In other words, Maven can live without Gradle, but Gradle still needs Maven to exist. Maven just applies a standardized build based on the pom.xml while Gradle builds in in some way and generates a pom.xml as a build step if you want to actually publish your library.

Maven isn't perfect either

Now, I bashed a lot about Gradle, but Maven isn't perfect either. It has issues too. Their website sucks IMHO, it could welcome YAML as more compact alternative format, some plugins should be built-in and the format itself could be tweaked here and there. But overall I find it OK considering it's a format that lived more than 20 years.

The other drawback is a lack of flexibility. It's indeed rigid in how it expects your project to be and may become problematic if you need for example to mix multiple different techs. For example a building a node project, running a python script, etc. as part of the build procedure to place some extra stuff inside the produced artifact. But for that IMHO, it's better to use CI scripts, running as GitHub actions or GitLab pipelines to build a "mixed bundle". Let each tech stack build its own artifacts and combine them later through scripting. I favor that approach over pushing the build scripts customizations too far.

Take it with a grain of salt

While I bashed at Gradle and praised Maven, it should be taken with a grain of salt. At the end of the day, they are just tool and either can be used wisely or like a fool.

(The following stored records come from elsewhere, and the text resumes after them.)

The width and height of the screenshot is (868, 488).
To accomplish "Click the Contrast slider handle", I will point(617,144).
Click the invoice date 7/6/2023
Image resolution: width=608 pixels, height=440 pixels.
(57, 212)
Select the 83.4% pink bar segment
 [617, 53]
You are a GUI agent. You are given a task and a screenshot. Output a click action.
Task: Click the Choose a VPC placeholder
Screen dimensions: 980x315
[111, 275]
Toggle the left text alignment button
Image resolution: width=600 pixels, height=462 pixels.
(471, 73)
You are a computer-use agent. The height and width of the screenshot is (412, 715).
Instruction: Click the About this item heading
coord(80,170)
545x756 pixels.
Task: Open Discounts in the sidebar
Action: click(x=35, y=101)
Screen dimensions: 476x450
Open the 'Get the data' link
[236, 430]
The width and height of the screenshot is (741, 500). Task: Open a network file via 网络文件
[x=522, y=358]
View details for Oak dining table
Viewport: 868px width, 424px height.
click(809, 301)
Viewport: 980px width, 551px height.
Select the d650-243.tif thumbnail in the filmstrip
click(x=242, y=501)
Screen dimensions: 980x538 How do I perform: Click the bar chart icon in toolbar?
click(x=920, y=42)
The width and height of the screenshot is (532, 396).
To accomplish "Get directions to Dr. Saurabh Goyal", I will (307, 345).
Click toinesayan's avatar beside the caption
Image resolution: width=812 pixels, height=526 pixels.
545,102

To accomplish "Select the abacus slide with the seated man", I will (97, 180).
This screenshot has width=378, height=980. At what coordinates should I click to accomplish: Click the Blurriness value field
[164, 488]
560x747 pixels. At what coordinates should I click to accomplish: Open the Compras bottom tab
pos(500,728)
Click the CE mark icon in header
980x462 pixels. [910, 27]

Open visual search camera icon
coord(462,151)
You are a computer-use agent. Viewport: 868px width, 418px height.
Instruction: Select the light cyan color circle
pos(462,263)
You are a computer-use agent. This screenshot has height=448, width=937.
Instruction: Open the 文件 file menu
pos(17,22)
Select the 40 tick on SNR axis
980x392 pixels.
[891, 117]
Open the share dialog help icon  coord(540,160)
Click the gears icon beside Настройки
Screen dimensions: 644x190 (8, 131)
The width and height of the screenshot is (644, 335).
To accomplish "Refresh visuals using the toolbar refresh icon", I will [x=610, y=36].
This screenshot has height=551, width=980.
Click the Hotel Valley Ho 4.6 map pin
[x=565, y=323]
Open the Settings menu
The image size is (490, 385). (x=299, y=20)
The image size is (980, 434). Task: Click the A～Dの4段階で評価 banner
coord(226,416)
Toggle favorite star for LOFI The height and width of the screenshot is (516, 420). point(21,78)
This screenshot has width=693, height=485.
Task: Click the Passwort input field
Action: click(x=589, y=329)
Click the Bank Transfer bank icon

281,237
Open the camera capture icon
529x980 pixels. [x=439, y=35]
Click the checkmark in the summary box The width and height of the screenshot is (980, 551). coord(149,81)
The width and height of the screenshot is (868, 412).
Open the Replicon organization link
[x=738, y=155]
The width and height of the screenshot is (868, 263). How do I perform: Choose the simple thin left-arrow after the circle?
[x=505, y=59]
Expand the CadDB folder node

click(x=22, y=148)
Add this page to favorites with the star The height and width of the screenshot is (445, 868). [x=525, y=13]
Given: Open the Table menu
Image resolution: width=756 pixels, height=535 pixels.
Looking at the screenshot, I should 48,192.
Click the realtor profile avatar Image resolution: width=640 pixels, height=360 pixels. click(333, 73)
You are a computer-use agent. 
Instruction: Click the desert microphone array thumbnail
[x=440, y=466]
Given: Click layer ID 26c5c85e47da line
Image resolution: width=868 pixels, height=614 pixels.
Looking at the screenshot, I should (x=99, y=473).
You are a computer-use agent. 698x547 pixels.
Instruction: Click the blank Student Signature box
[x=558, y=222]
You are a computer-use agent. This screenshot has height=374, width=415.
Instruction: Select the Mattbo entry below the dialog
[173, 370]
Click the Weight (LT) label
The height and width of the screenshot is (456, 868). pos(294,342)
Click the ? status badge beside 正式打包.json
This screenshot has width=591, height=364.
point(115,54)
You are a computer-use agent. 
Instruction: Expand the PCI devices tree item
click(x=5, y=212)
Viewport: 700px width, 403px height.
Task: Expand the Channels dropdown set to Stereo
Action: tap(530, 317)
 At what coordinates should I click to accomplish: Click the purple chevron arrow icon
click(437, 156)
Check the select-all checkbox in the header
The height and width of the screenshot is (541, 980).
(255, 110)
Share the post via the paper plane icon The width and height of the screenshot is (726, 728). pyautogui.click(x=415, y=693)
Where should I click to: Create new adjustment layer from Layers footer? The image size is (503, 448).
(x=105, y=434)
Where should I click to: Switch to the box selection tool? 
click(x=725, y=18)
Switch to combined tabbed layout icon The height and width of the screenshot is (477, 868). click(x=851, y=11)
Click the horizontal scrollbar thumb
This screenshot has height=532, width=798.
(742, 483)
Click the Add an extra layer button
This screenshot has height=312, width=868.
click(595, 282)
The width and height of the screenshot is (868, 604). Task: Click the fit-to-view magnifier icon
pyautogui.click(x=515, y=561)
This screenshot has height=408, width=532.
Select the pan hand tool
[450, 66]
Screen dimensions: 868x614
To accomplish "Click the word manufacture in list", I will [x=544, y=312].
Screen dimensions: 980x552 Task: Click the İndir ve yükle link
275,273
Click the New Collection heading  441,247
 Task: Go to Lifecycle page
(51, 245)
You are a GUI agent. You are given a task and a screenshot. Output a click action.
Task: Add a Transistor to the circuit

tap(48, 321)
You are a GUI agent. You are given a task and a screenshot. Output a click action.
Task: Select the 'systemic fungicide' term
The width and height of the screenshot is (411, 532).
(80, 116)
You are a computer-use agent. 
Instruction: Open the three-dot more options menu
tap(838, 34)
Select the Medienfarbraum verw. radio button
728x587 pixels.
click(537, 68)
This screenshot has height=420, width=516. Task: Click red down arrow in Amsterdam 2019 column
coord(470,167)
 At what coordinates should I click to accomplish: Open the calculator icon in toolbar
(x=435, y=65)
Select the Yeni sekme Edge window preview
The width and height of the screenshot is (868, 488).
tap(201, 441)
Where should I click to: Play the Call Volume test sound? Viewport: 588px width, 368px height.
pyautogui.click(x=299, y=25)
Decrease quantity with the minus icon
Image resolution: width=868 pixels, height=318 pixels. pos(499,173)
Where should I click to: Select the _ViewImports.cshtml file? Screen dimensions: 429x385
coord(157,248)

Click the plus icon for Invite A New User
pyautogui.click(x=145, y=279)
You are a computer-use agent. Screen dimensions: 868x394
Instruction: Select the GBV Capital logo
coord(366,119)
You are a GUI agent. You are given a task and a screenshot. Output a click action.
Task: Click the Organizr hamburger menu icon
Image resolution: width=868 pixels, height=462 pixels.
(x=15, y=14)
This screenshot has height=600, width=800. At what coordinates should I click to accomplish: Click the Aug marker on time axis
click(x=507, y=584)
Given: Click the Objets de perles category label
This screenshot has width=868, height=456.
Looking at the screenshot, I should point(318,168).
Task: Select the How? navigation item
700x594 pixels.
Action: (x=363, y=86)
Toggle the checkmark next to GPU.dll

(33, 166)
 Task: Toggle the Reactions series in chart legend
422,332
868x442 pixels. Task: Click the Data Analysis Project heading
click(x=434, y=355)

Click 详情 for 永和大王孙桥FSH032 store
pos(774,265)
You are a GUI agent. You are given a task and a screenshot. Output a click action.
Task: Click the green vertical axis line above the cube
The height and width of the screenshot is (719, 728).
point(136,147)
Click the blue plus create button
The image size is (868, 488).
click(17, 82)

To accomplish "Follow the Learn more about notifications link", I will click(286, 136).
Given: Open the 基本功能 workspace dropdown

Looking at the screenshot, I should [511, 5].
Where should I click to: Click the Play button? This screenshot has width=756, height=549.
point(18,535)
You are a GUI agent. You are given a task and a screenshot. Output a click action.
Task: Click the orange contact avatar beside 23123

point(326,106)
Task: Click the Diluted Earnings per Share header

With maven too, you can also produce "monster pom.xml files" by using tons of plugins and super-complex configurations overriding all defaults. Likewise, Gradle is not necessarily a monster. Use it wisely, keep your build script clean, refrain from adding custom build steps and you will do just fine. It's not bad per-se.

It's just that by default, in the hands of average developers, Maven's pom.xml will tend to remain understandable (because it takes effort to escape out of the conventions) while Gradle's build.gradle will tend to become more complex and customized over time (because it's so easy to do so). All the small shortcuts now and little extra steps that stray away from the build conventions tend to become liabilities in the long term.

As said previously, Gradle's great flexibility and customizability of the build is both a boon and a curse. Although I prefer to build "generic" projects where I can, because it's by far simpler to maintain in the long run, using Gradle definitely has its place when you need more specific stuff that requires customization.

TL;DR: as a rule of thumb, Maven's pom.xmtends to remain fairly generic with time, while Gradle's build.gardle leans towards being highly customized and therefore complex. This is due to their "nature", while Maven is based on a rigid project "definition", Gradle is a free form build "script".